◆ WHAT TO WORK ON ◆
Reproduce word for word the part of the records that runs from their beginning through the line containing "This screenshot has", with that line included. Omit the pictures from your reproduction.
BEGIN INFORMATION GIVEN
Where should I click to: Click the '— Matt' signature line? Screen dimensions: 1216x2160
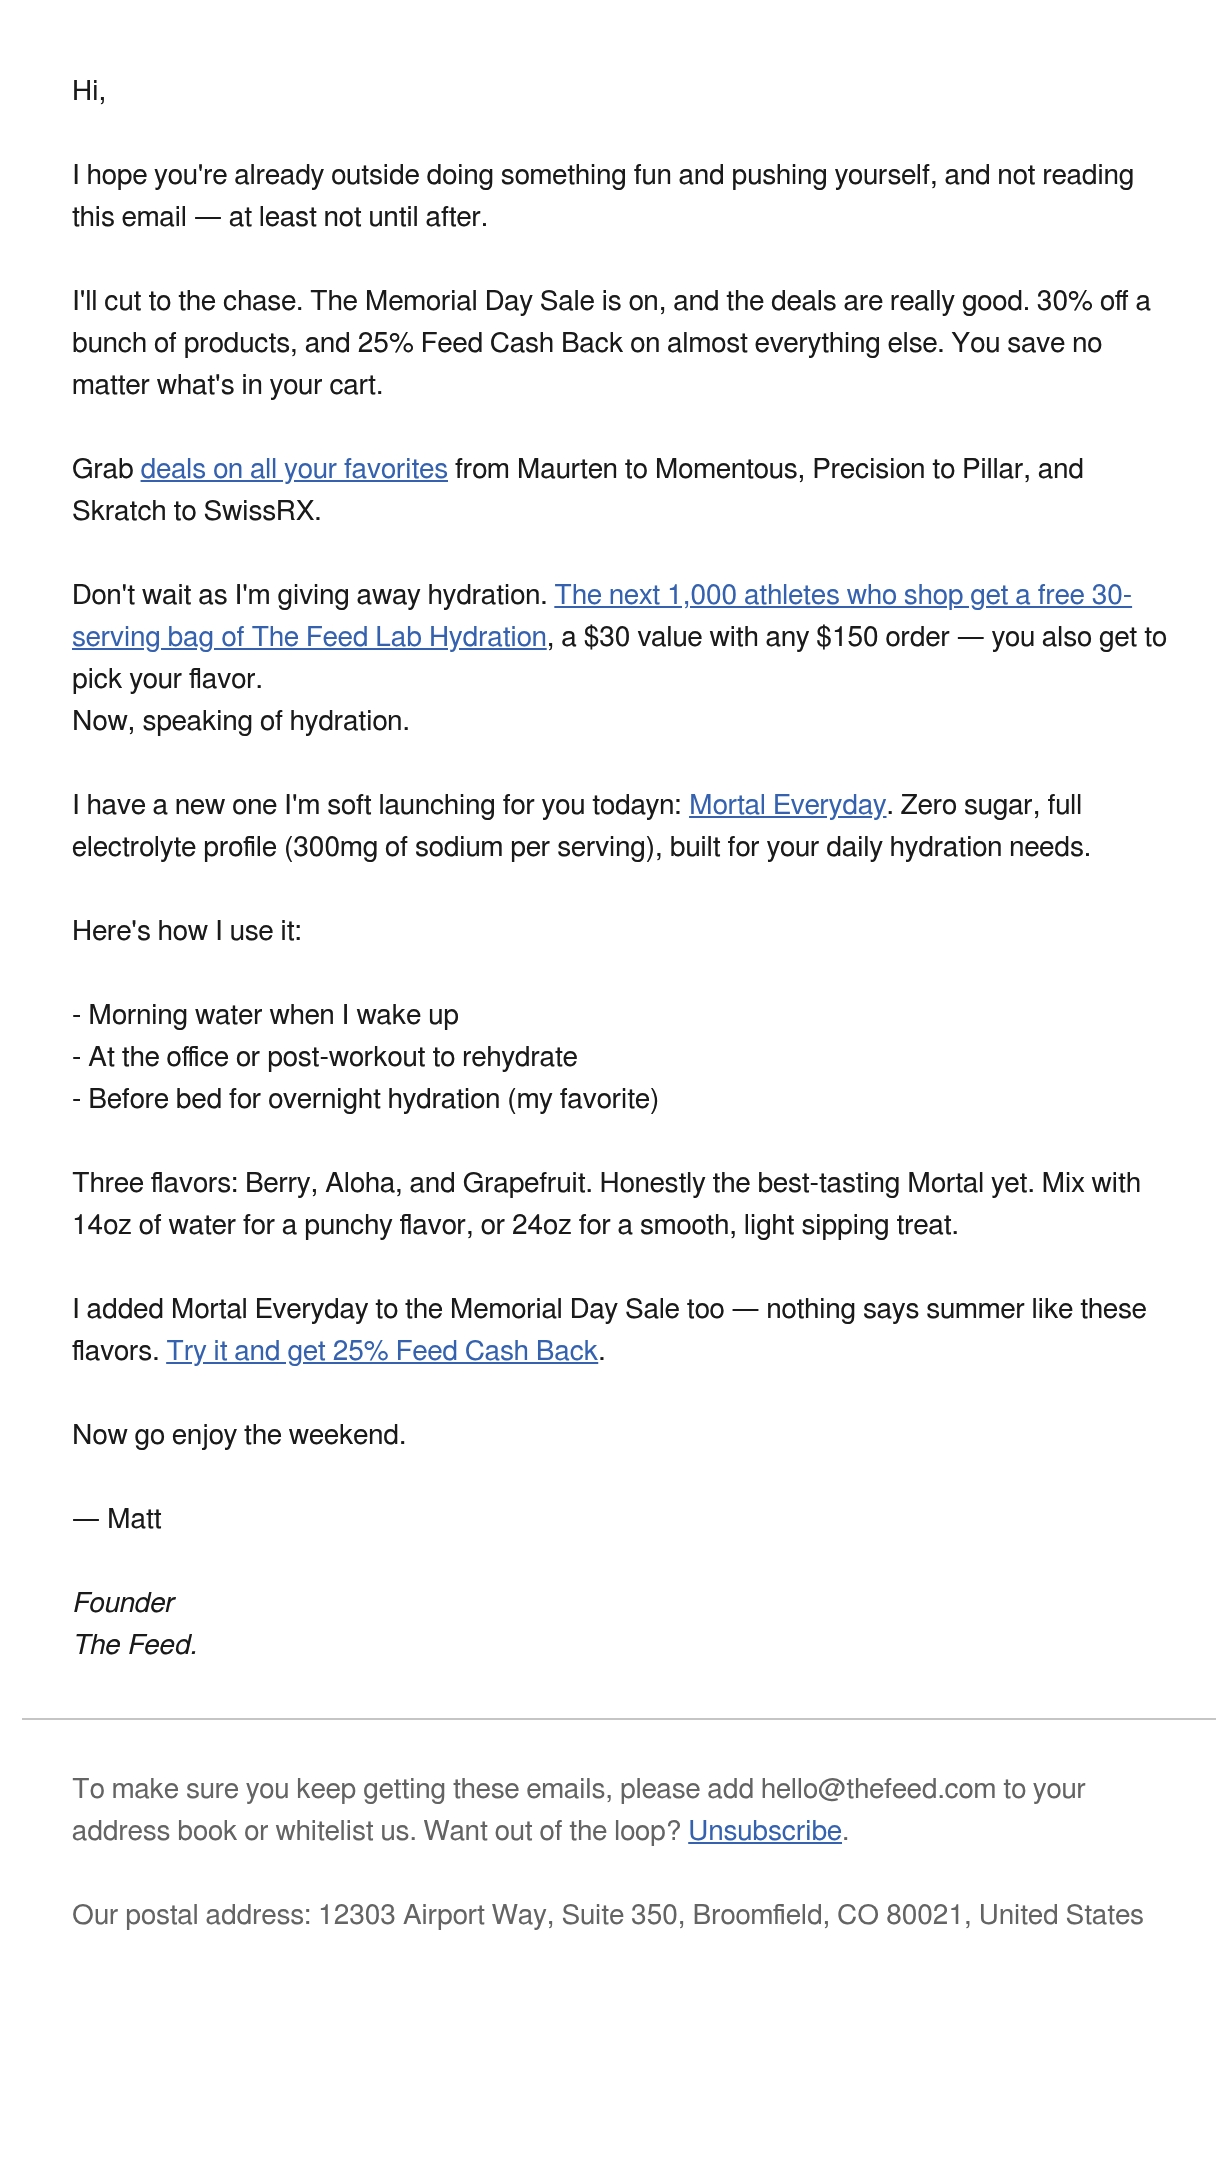pyautogui.click(x=117, y=1519)
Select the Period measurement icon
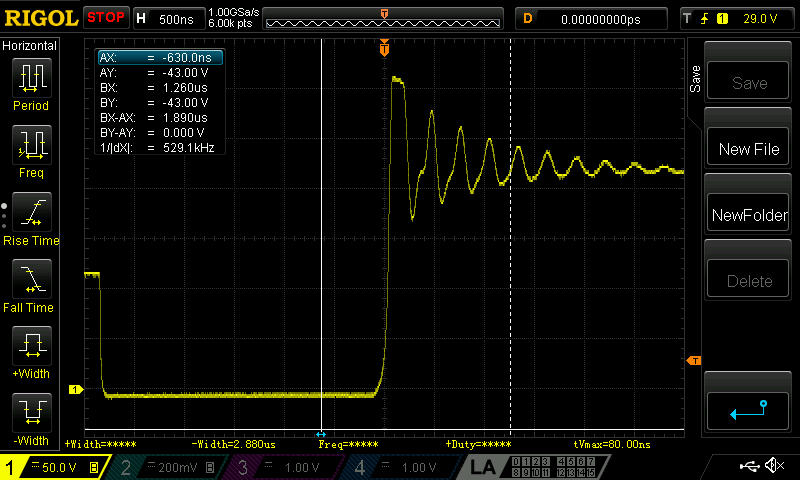This screenshot has height=480, width=800. click(32, 78)

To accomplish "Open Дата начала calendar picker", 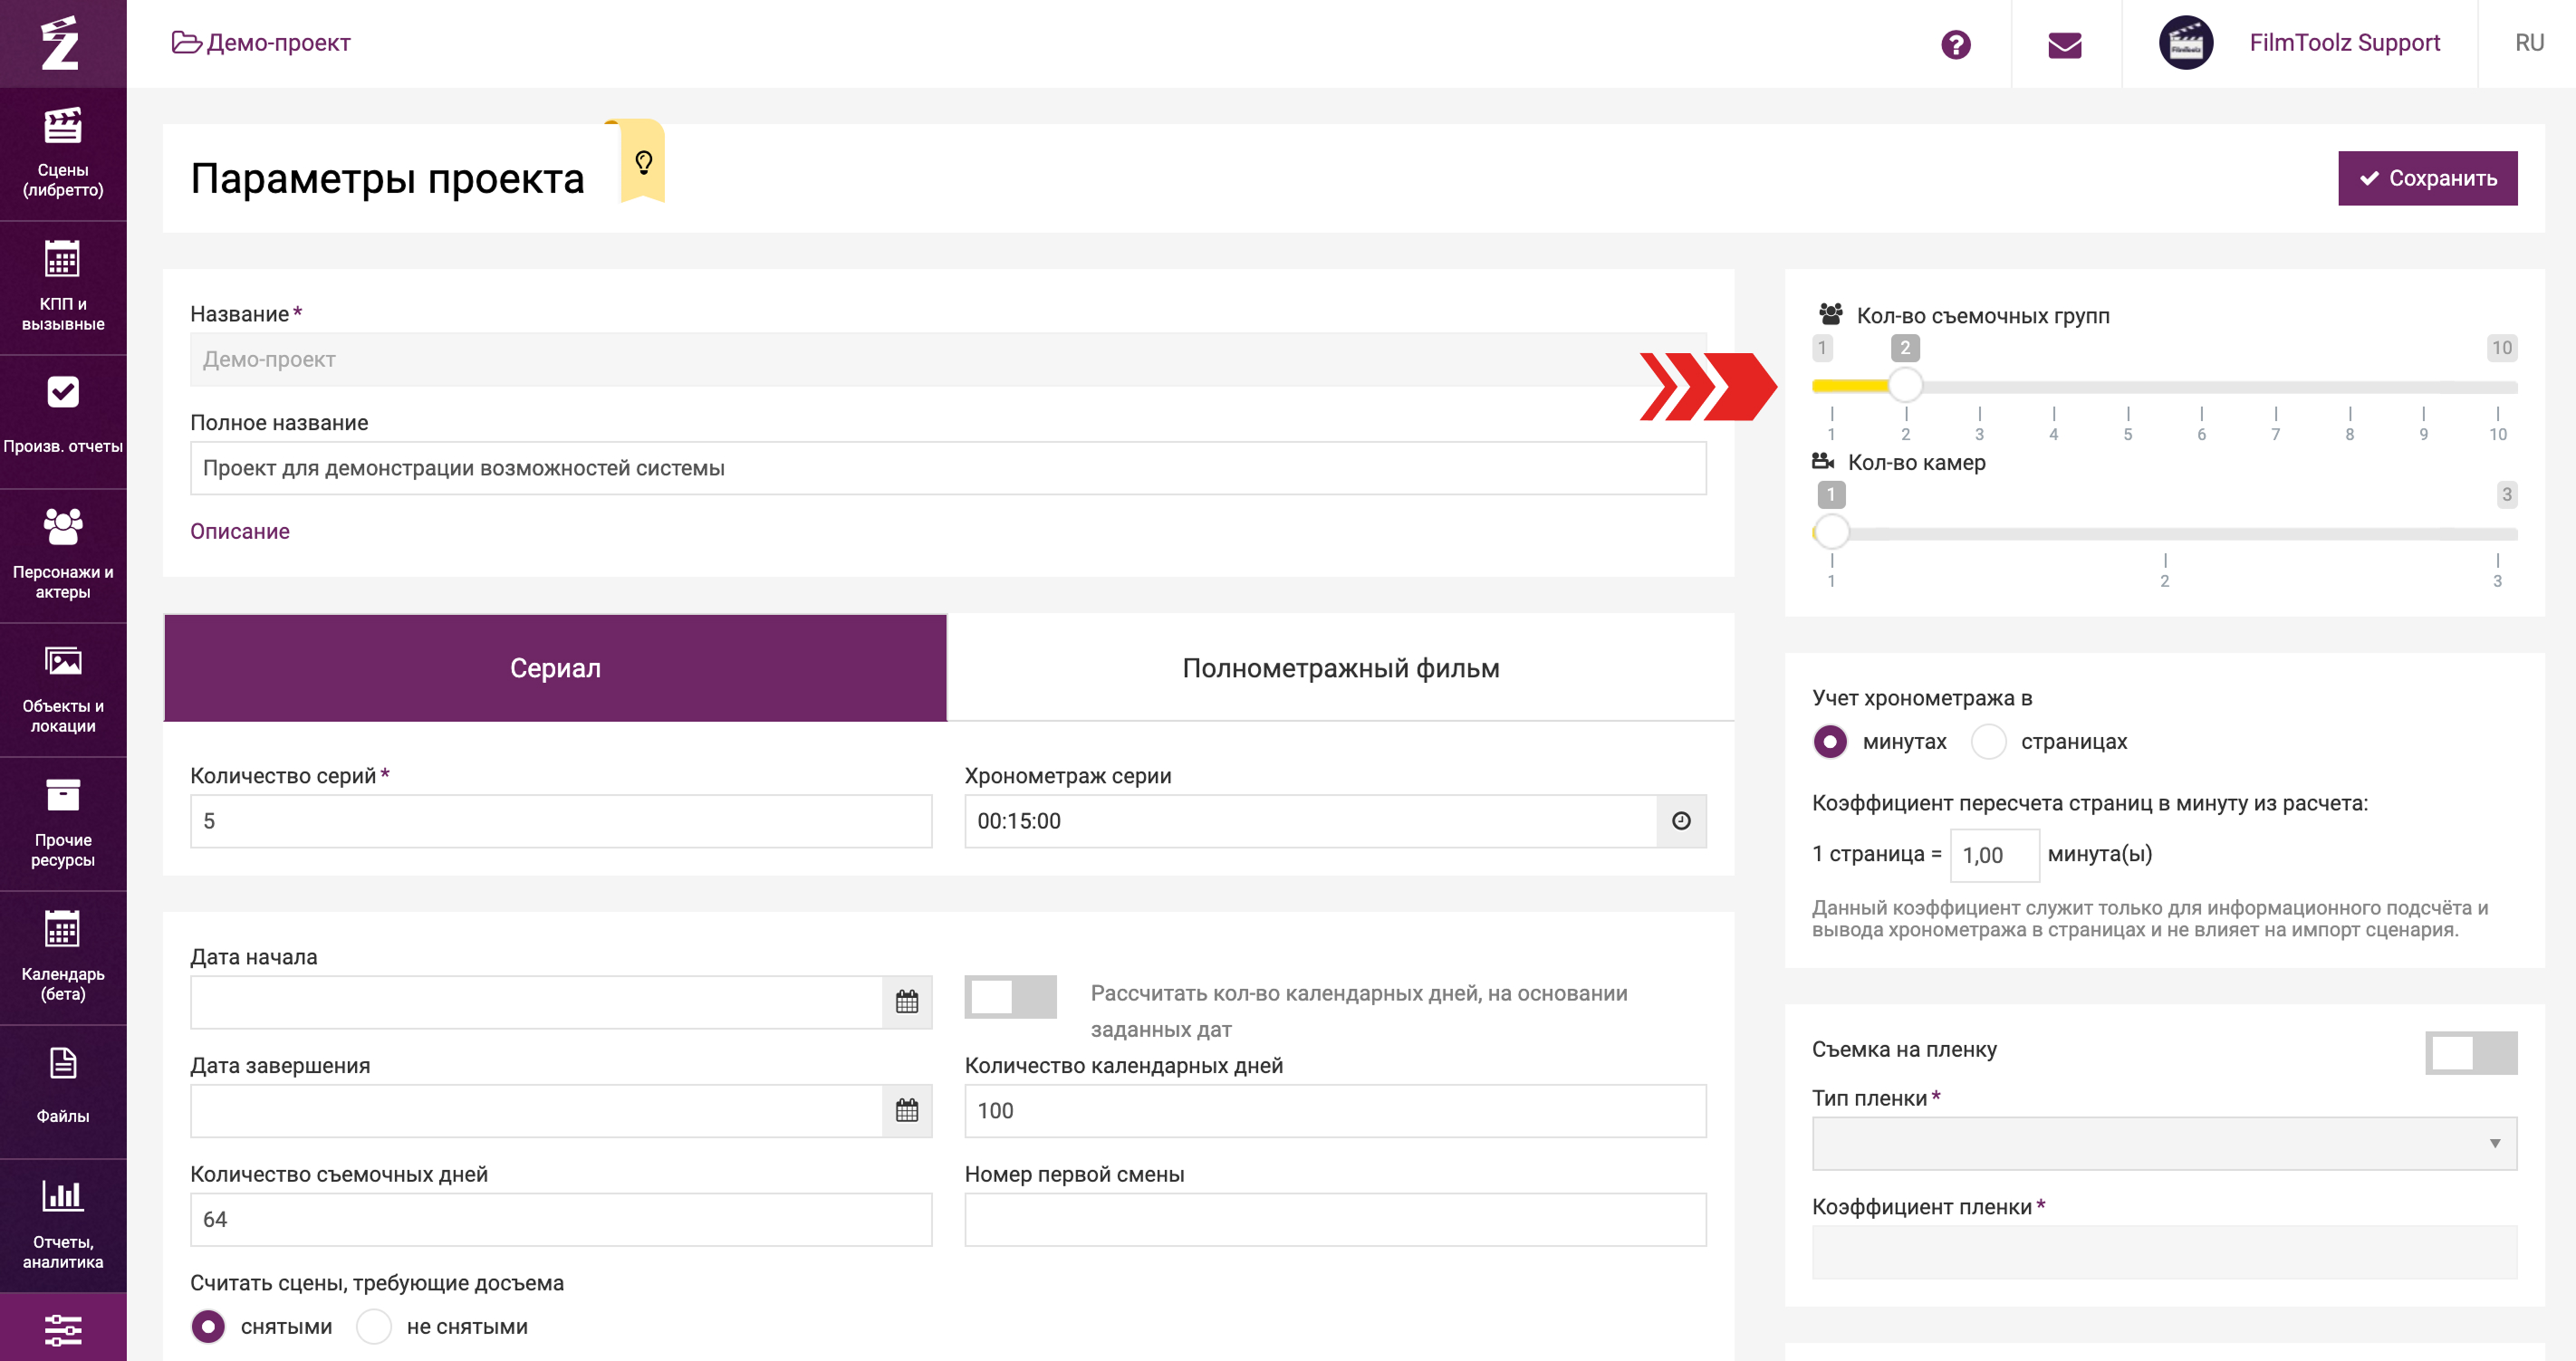I will tap(906, 1002).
END INFORMATION GIVEN
◆ RESULT OF THIS TASK ◆
Where should I click to: Click the '— Matt' signature line? Screen dimensions: 1216x2160
pyautogui.click(x=117, y=1519)
Select the Period measurement icon
This screenshot has height=480, width=800. click(32, 78)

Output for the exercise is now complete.